2.2   Link key extraction
The goal of link key extraction is, given two data sets, to find which link keys
hold.
     Key-based data interlinking requires to have pairs of keys related by align-
ment (or schema mapping). Keys are either given or extracted from the data.
Key extraction (and more generally functional dependencies discovery) has been
addressed both in databases [24,14] and in the semantic web [3,20]. Systems
for data interlinking from keys [20] can only extract a specific (strong) kind of
in-link keys, which may not be the best candidates.
     In [1], we have proposed to discover directly in-link keys between two classes
from two data sets. The proposed algorithm does not require an initial alignment
between properties of both data sets and also avoids the generation of keys that
are specific to only one data set. It may be decomposed in two distinct steps:
(i ) identifying link key candidates, i.e. maximal link key expressions that would
generate at least one link if used as a link key, followed by (ii ) selecting the best
link key candidate according to quality measures. To select the best link key
candidate, we have introduced two sets of measures.
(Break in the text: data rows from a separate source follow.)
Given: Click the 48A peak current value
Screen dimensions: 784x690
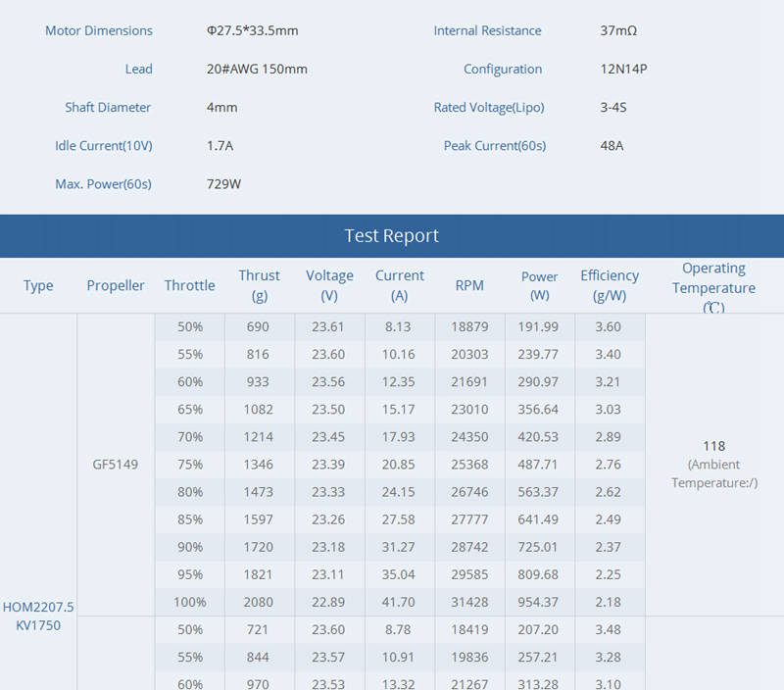Looking at the screenshot, I should [x=612, y=146].
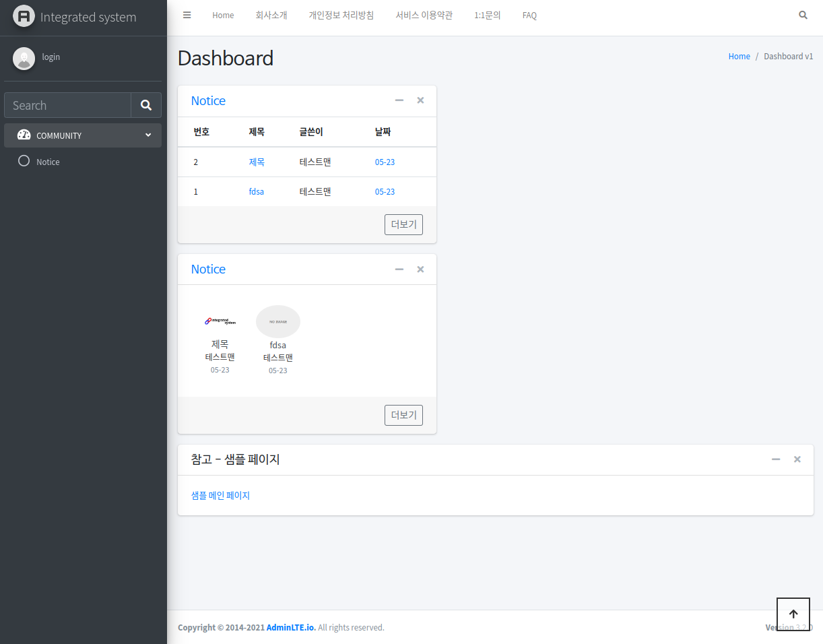The image size is (823, 644).
Task: Go to the FAQ menu item
Action: (529, 15)
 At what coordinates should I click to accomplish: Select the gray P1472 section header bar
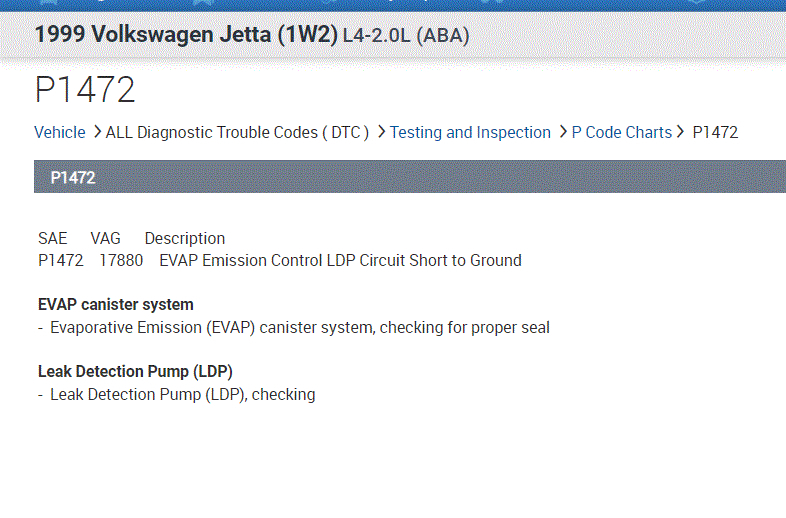pyautogui.click(x=400, y=177)
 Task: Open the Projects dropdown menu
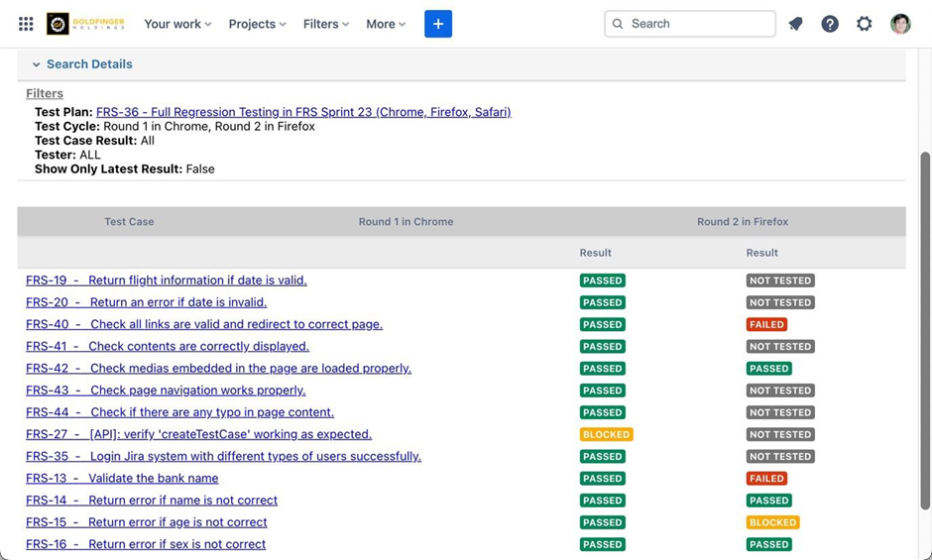point(257,24)
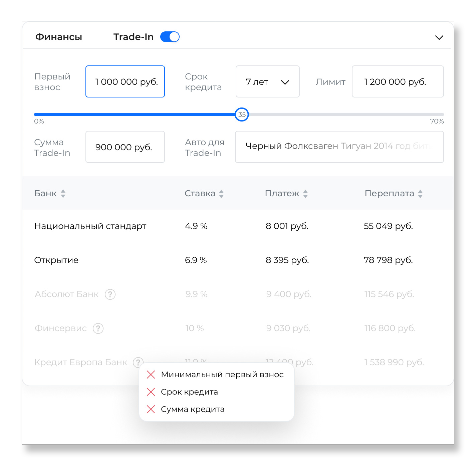Focus the Первый взнос input field

pos(125,82)

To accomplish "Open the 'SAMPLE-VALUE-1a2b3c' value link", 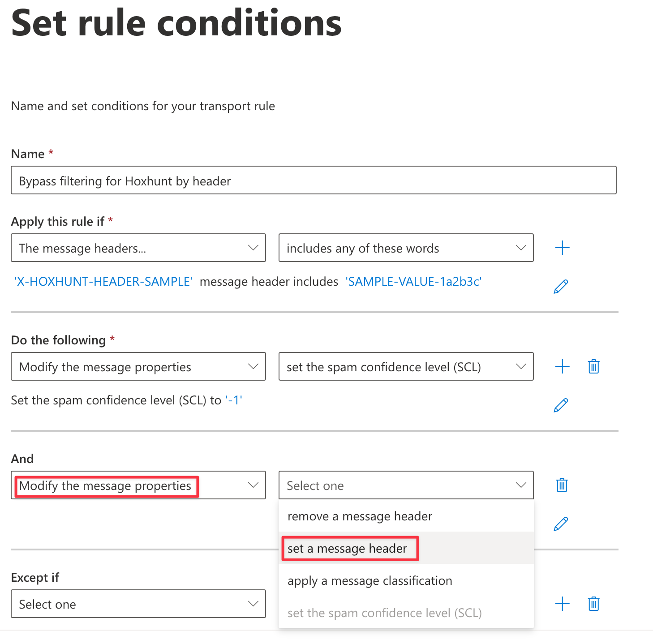I will point(413,281).
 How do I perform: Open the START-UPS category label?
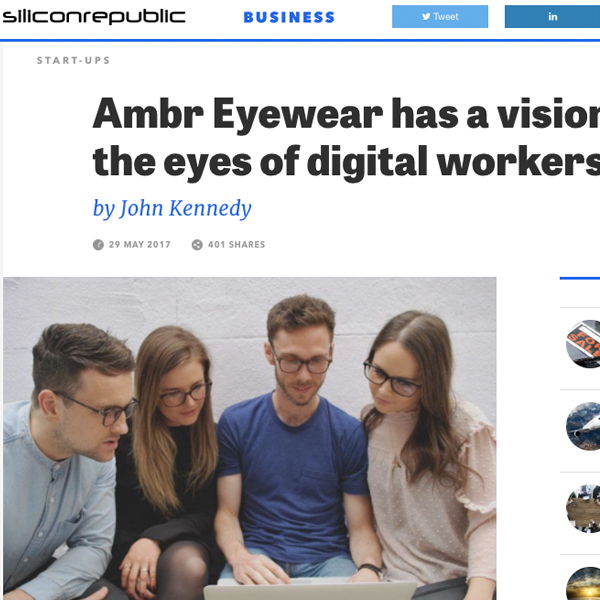[x=73, y=60]
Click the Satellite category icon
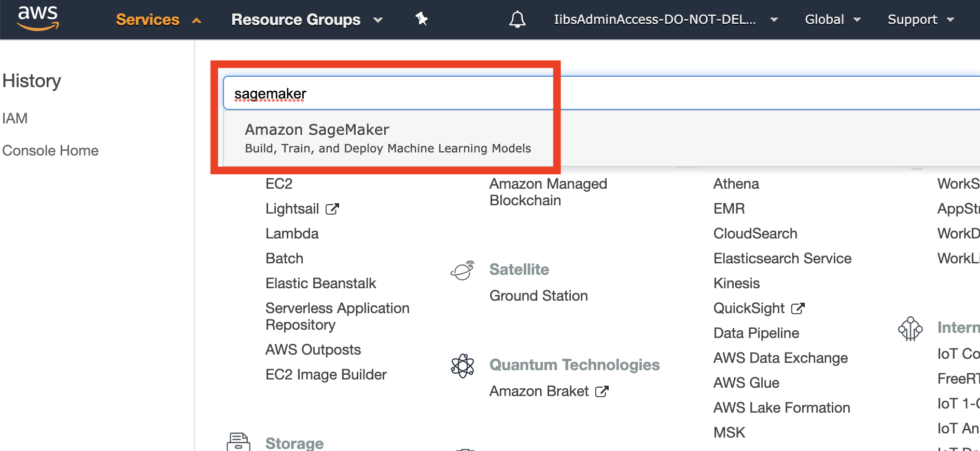 462,270

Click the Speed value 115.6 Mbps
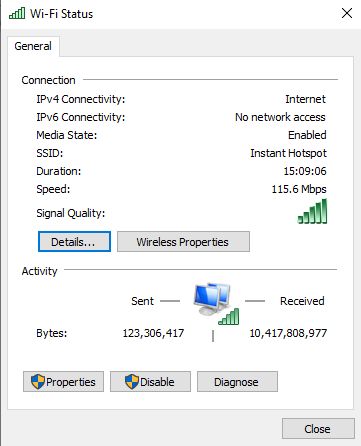tap(299, 189)
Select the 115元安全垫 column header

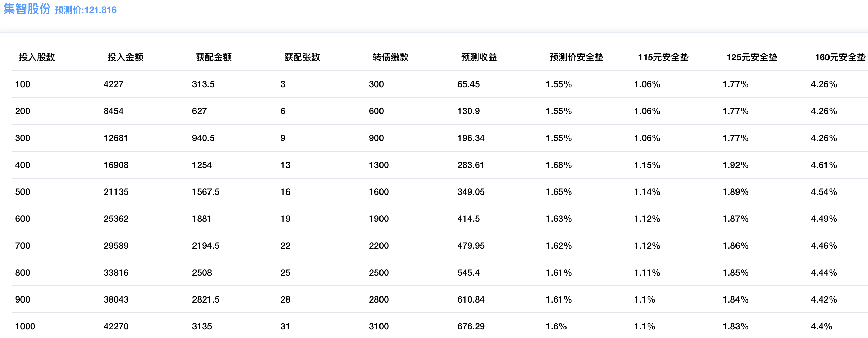point(663,57)
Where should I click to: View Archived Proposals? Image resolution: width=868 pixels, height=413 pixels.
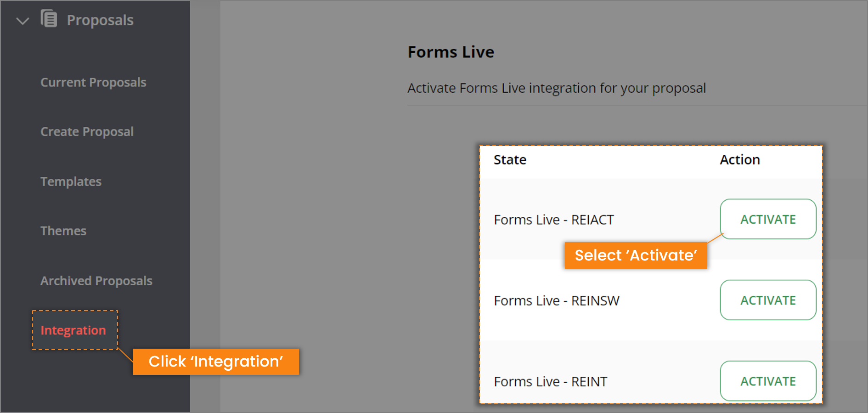(x=96, y=281)
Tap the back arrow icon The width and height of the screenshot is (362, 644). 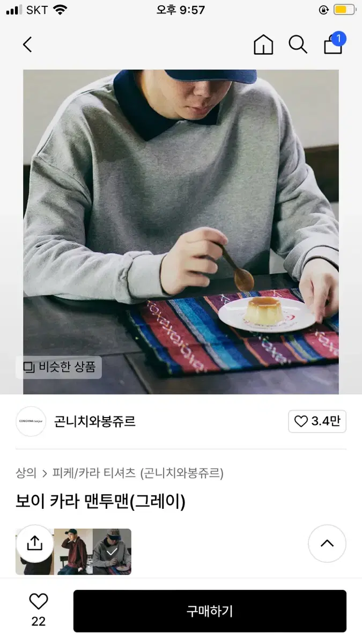[27, 45]
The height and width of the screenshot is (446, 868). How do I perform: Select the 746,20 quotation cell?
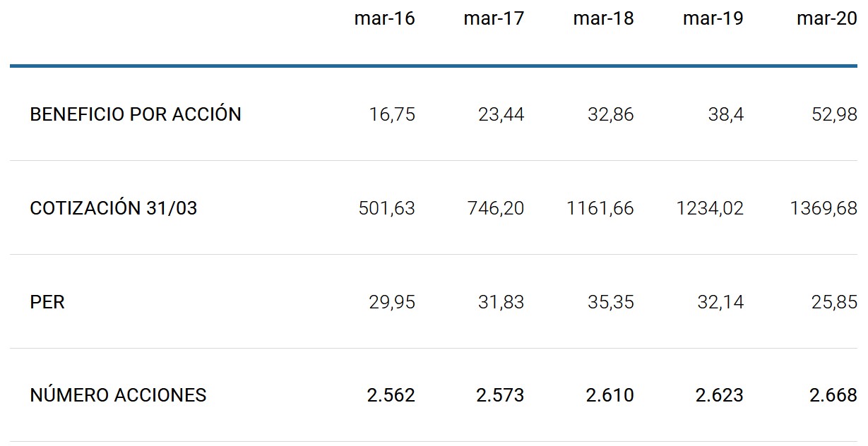pyautogui.click(x=496, y=208)
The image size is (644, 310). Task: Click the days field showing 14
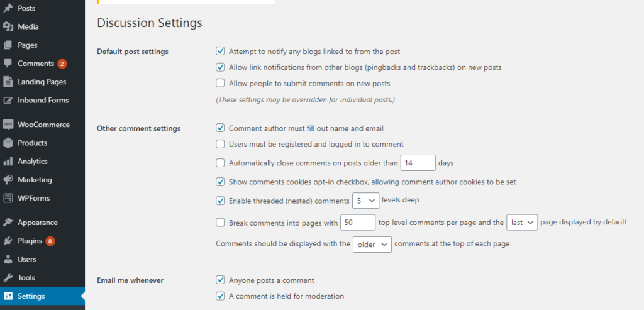click(418, 163)
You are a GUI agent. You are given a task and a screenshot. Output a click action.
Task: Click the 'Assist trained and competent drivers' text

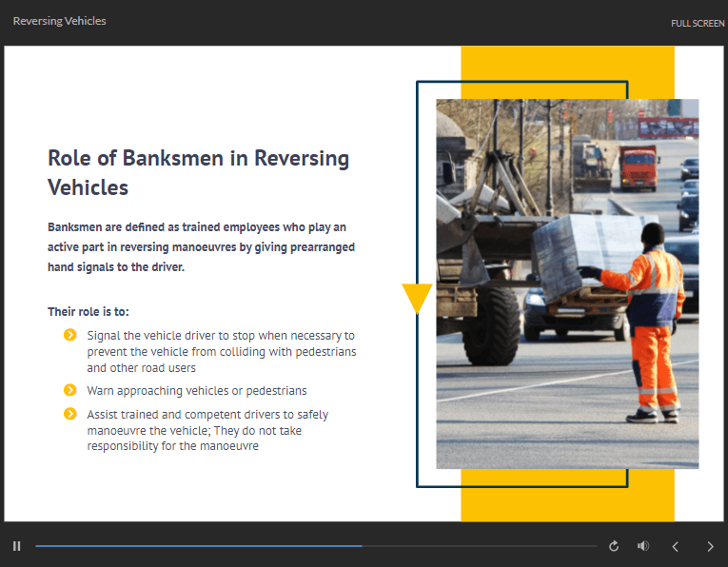coord(207,430)
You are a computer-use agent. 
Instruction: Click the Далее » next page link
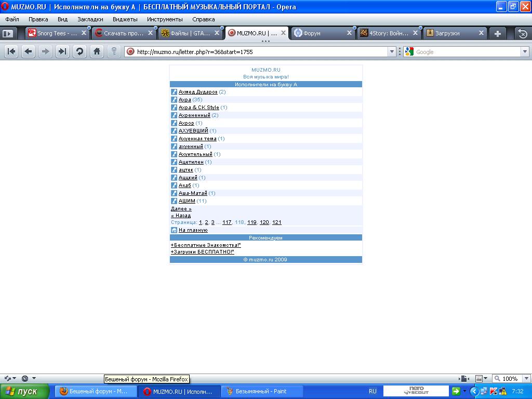181,209
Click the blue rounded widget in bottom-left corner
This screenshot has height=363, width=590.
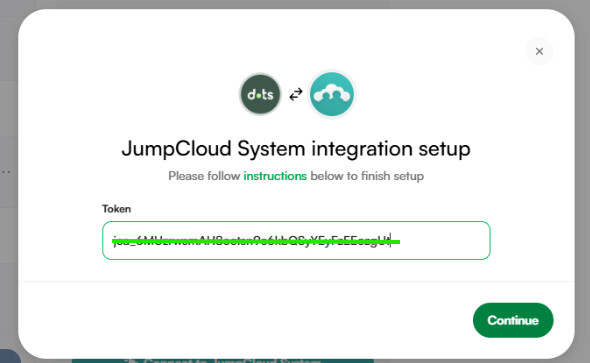tap(9, 356)
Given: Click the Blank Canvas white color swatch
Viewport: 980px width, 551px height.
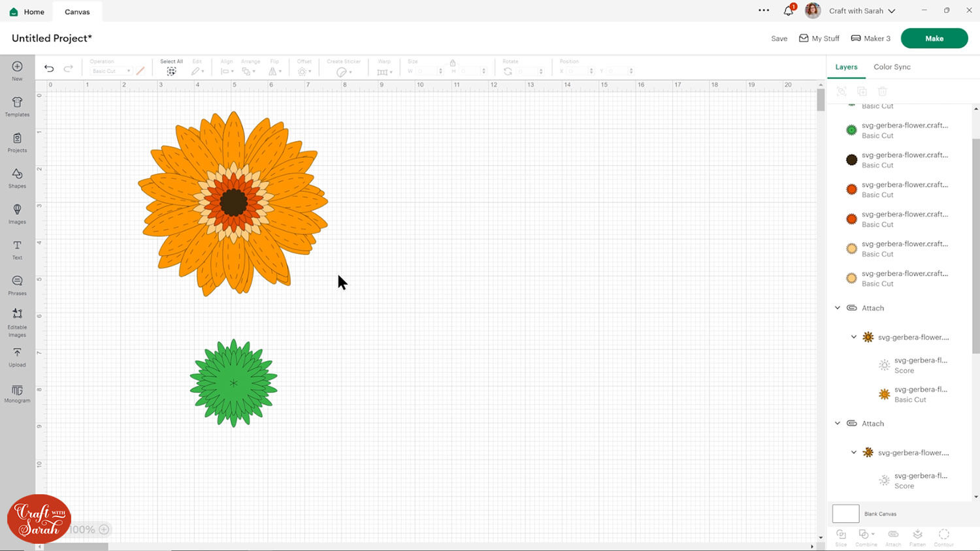Looking at the screenshot, I should point(845,514).
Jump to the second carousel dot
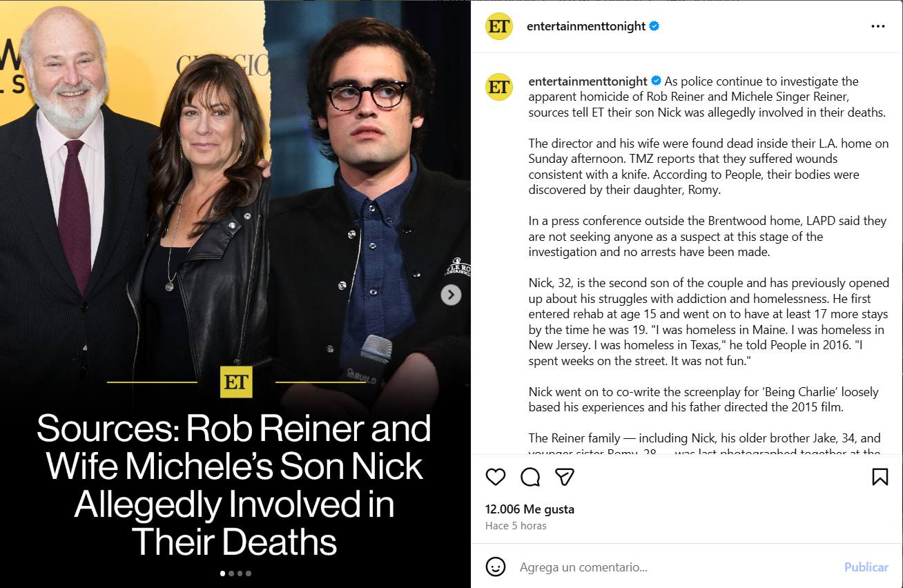 tap(231, 573)
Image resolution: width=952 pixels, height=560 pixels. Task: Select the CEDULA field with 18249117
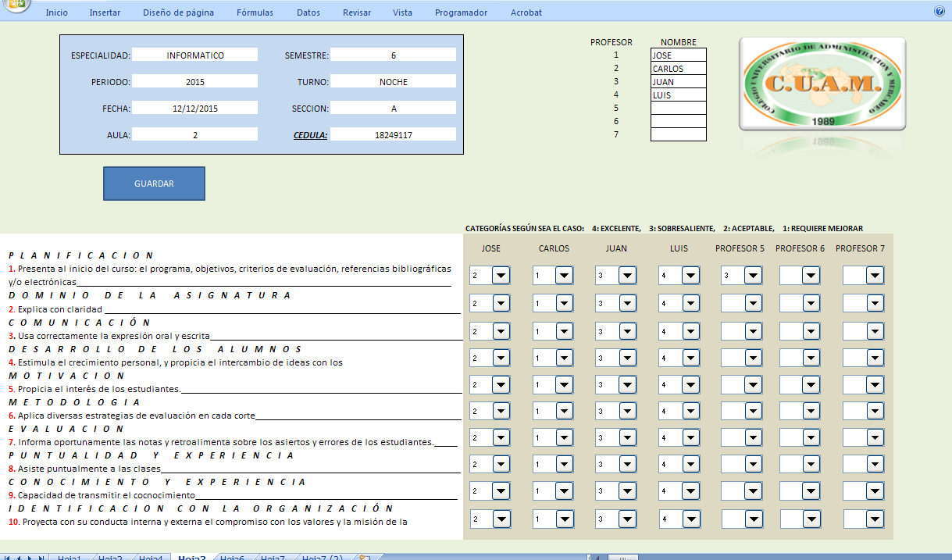394,134
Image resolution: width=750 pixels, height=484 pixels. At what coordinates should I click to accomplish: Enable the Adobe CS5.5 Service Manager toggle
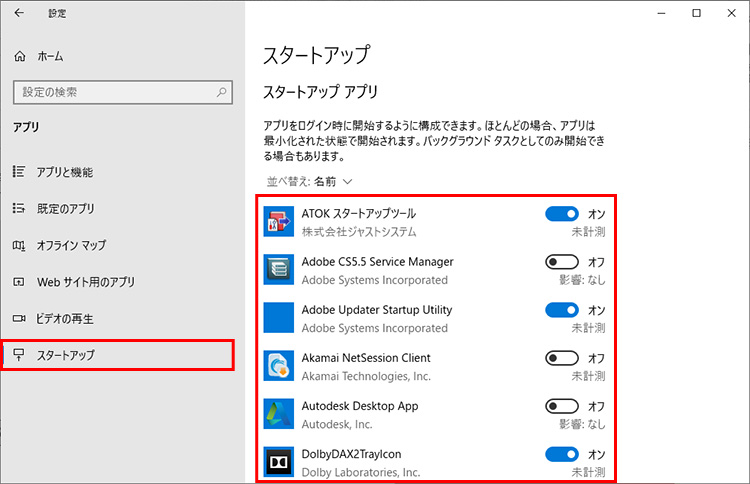[562, 262]
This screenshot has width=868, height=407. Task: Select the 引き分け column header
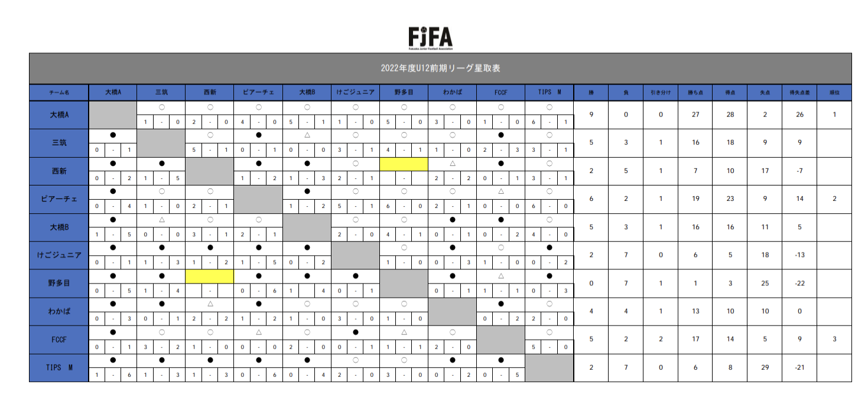(661, 93)
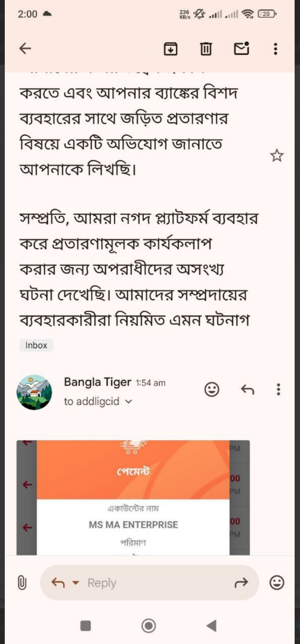Screen dimensions: 300x644
Task: Add emoji reaction to Bangla Tiger message
Action: coord(212,389)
     The purpose of this work is to reformulate Step (i) within the framework of
formal concept analysis and to extend it towards dependent link key expressions.


3     Link key candidate extraction and formal concept
      analysis
The presented paper [2] aims at performing link key extraction through using
Formal Concept Analysis (FCA). We thus first briefly introduce it. Then we
summarize our previous work relating link key extraction algorithms and FCA.
We finally present the full reformulation of link key extraction within FCA.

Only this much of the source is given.